Stravinsky envisage tout d’abord de composer une pièce pour piano et orchestre. Cependant ses
amis Diaghilev et Nijinski qui avaient déjà créé l’Oiseau de Feu avec les Ballets Russes le convaincront
de modifier son projet pour en faire une nouvelle musique de ballet, dont voici le scénario :
Trois marionnettes au cours d’une fête foraine prennent vie : Le pantin Petrouchka, Le Maure (rival
de Petrouchka) et la Ballerine. Ces trois personnages de chiffon vont connaître toute l’étendue des
sentiments humains de l’amour à la haine en passant par la jalousie. Petrouchka sera bien sûr
amoureux de la Ballerine, mais il sera assassiné par le Maure et mourra dans l’indifférence générale
entouré d’une foule de carnaval. Cependant l’esprit de Petrouchka qui lui est immortel apparaîtra
finalement au-dessus des toits des baraques de la foire, en faisant un pied de nez au monde entier.

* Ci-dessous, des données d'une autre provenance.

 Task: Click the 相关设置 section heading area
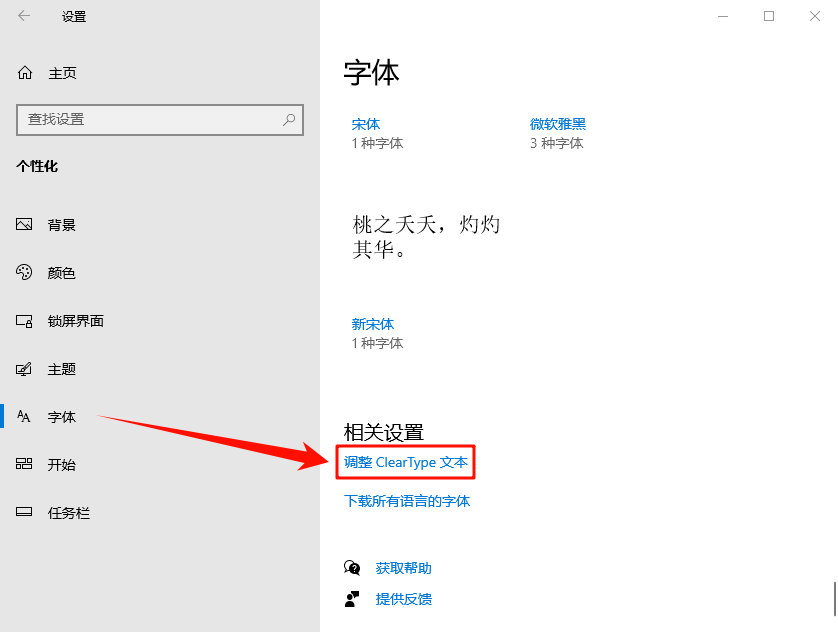click(x=385, y=432)
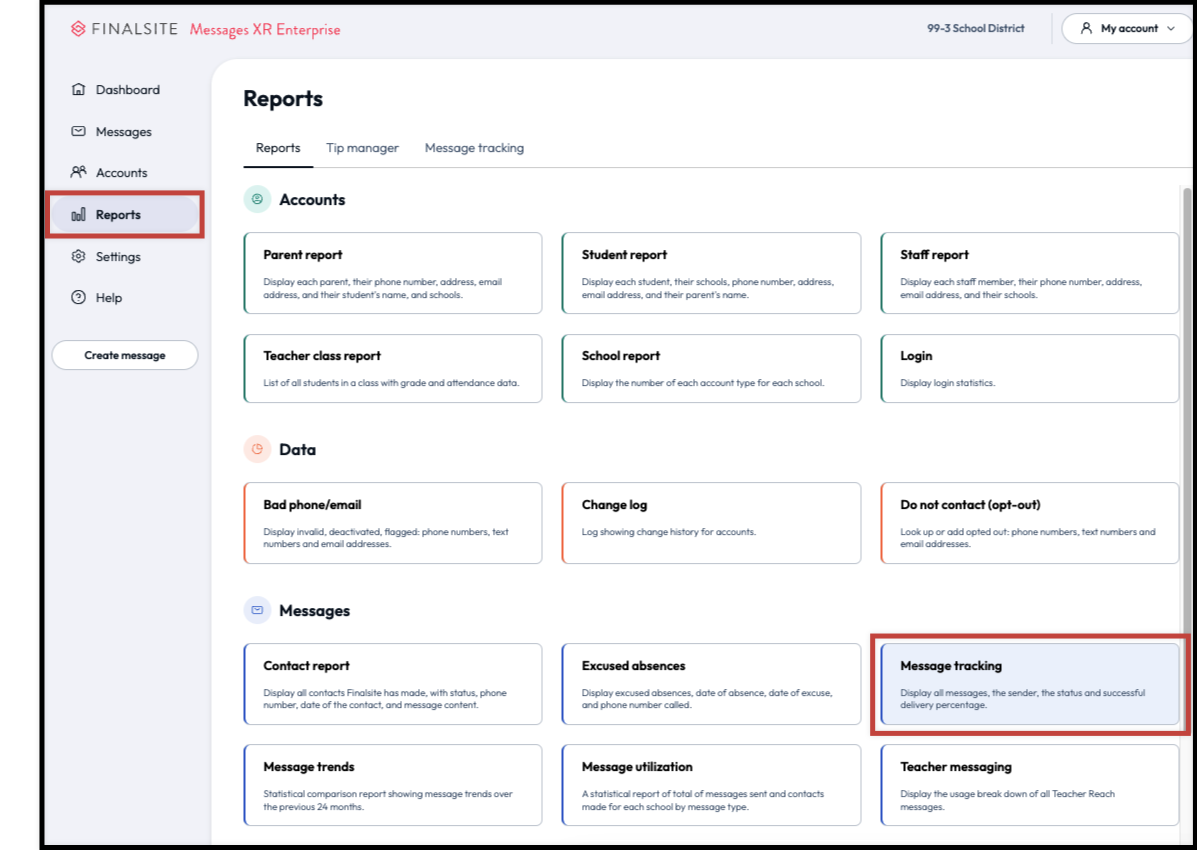Click the Dashboard home icon
Viewport: 1197px width, 850px height.
[x=78, y=90]
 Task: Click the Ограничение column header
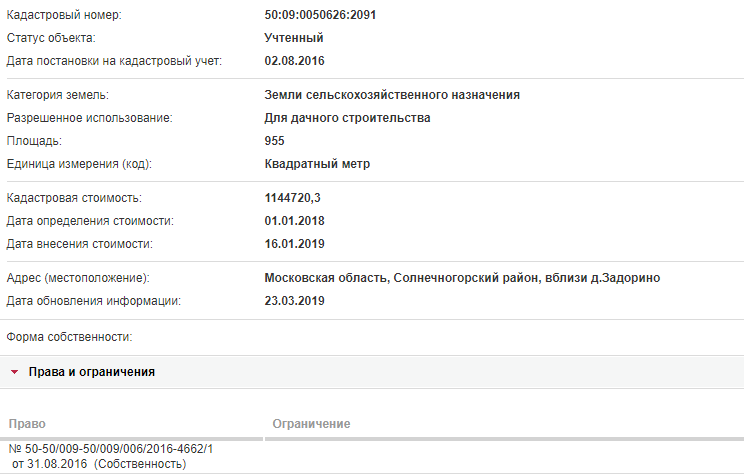[x=311, y=424]
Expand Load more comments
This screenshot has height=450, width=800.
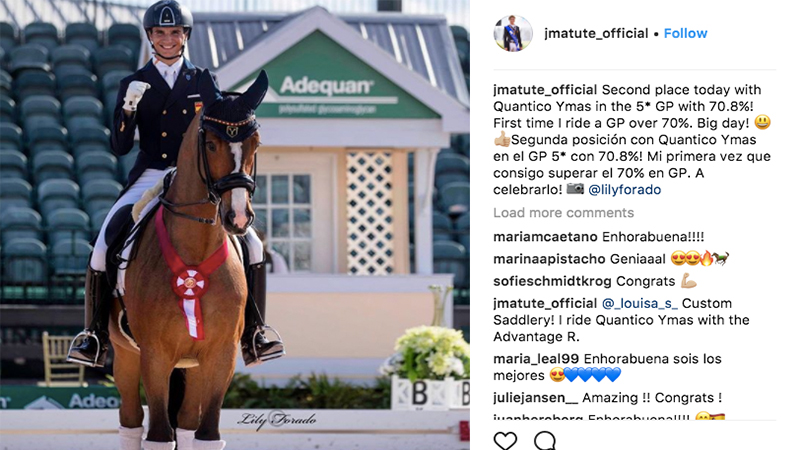click(x=563, y=213)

L’œuvre sera créée au Théâtre du Châtelet le 13 juin 1910 avec Nijinski dans le rôle titre et dirigée
par Pierre Monteux (qui dirigera aussi trois ans plus tard, la première du Sacre du Printemps, qui
déclenchera un scandale retentissant). Contrairement au Sacre du Printemps, l’accueil du public fût
enthousiaste et devant le succès de son œuvre, Stravinsky en fera plusieurs transcriptions pour piano
seul, mais aussi pour piano à quatre mains et deux pianos.
La version que nous entendrons ce soir a été écrite en 1921 pour Arthur Rubinstein qui, à la lecture
de la partition déclara « qu’il ne fallait pas beaucoup plus de courage pour jouer Petrouchka que pour
demander une belle jeune femme en mariage ». Stravinsky a ainsi transcrit trois pièces de son ballet
(tirées des premier et deuxième tableaux) pour en faire une œuvre qui reste parmi les plus célèbres
pièces de virtuosité du répertoire pianistique du vingtième siècle.